2) Further, the wording “streaming of audio visual and audiovisual material via a global computer network” must be clarified to indicate that it is a function/purpose of the applicant’s computer software and not a separate streaming service.
Applicant may adopt the following wording, if accurate:
Downloadable computer application software for mobile device, namely, software used in connection with sensors for remotely capturing images and video in the downhole oil and gas industry and downloadable software for streaming of audio visual and audiovisual material via a global computer network.
The examining attorney refers to the applicant’s webpage attached to this Office action.
GENERAL INFORMATION
TEAS PLUS OR TEAS REDUCED FEE (TEAS RF) APPLICANTS – TO MAINTAIN LOWER FEE, ADDITIONAL REQUIREMENTS MUST BE MET, INCLUDING SUBMITTING DOCUMENTS ONLINE: Applicants who filed their application online using the lower-fee TEAS Plus or TEAS RF application form must (1) file certain documents online using TEAS, including responses to Office actions (see TMEP §§819.02(b), 820.02(b) for a complete list of these documents); (2) maintain a valid e-mail correspondence address; and (3) agree to receive correspondence from the USPTO by e-mail throughout the prosecution of the application. See 37 C.F.R. §§2.22(b), 2.23(b); TMEP §§819, 820. TEAS Plus or TEAS RF applicants who do not meet these requirements must submit an additional processing fee of $125 per class of goods and/or services. 37 C.F.R. §§2.6(a)(1)(v), 2.22(c), 2.23(c); TMEP §§819.04, 820.04. However, in certain situations, TEAS Plus or TEAS RF applicants may respond to an Office action by authorizing an examiner’s amendment by telephone or e-mail without incurring this additional fee.
/Hope E. Slonim/
Hope E. Slonim
Staff Attorney
Law Office 100
571-272-9661
Informal inquiries: hope.slonim@uspto.gov
TO RESPOND TO THIS LETTER: Go to http://www.gov.uspto.report/trademarks/teas/response_forms.jsp. Please wait 48-72 hours from the issue/mailing date before using the Trademark Electronic Application System (TEAS), to allow for necessary system updates of the application. For technical assistance with online forms, e-mail TEAS@uspto.gov. For questions about the Office action itself, please contact the assigned trademark examining attorney. E-mail communications will not be accepted as responses to Office actions; therefore, do not respond to this Office action by e-mail.
All informal e-mail communications relevant to this application will be placed in the official application record.
WHO MUST SIGN THE RESPONSE: It must be personally signed by an individual applicant or someone with legal authority to bind an applicant (i.e., a corporate officer, a general partner, all joint applicants).
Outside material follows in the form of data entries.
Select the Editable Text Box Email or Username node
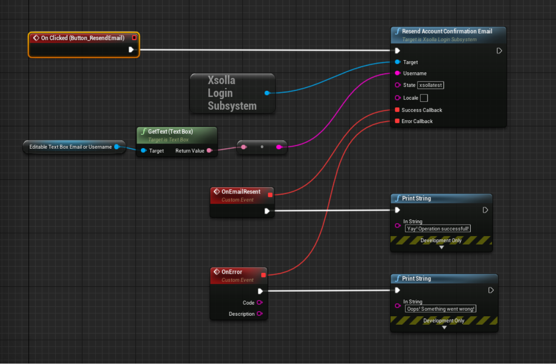The image size is (556, 364). click(70, 147)
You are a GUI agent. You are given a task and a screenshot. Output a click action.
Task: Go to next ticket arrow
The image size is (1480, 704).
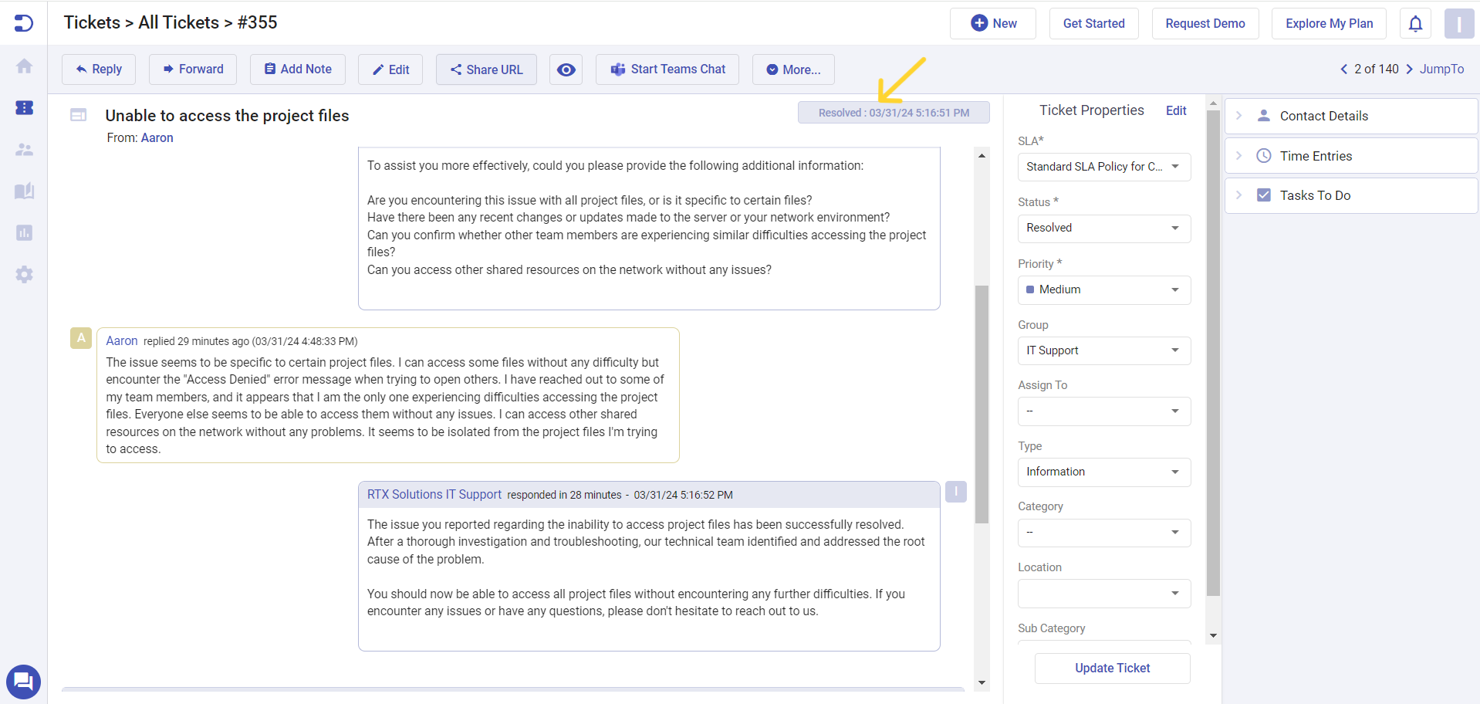tap(1410, 69)
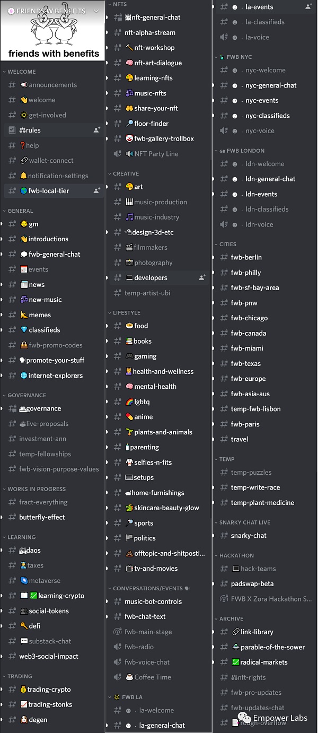The width and height of the screenshot is (318, 733).
Task: Click the speaker icon next to fwb-radio
Action: [x=118, y=647]
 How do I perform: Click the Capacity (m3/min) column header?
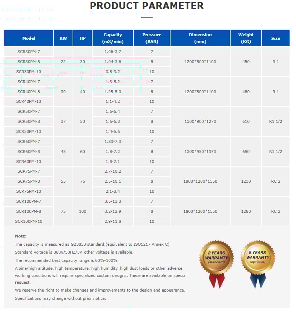pos(113,38)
If an applicant is represented by an attorney, the attorney must sign the response.
PERIODICALLY CHECK THE STATUS OF THE APPLICATION: To ensure that applicant does not miss crucial deadlines or official notices, check the status of the application every three to four months using the Trademark Status and Document Retrieval (TSDR) system at http://tsdr.gov.uspto.report/. Please keep a copy of the TSDR status screen. If the status shows no change for more than six months, contact the Trademark Assistance Center by e-mail at TrademarkAssistanceCenter@uspto.gov or call 1-800-786-9199. For more information on checking status, see http://www.gov.uspto.report/trademarks/process/status/.
TO UPDATE CORRESPONDENCE/E-MAIL ADDRESS: Use the TEAS form at http://www.gov.uspto.report/trademarks/teas/correspondence.jsp.
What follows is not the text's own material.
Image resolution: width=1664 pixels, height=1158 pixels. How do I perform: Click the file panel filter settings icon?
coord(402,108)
[U1]The mark and the goods are clearly identified early on in the Office action. Where the identification of goods and/or services in the application is lengthy, an attempt should be made to summarize the items, rather than simply cutting-and-pasting the entire listing into the Office action. See Appendix to the “Excellent Writing and Evidence Guidelines” for samples.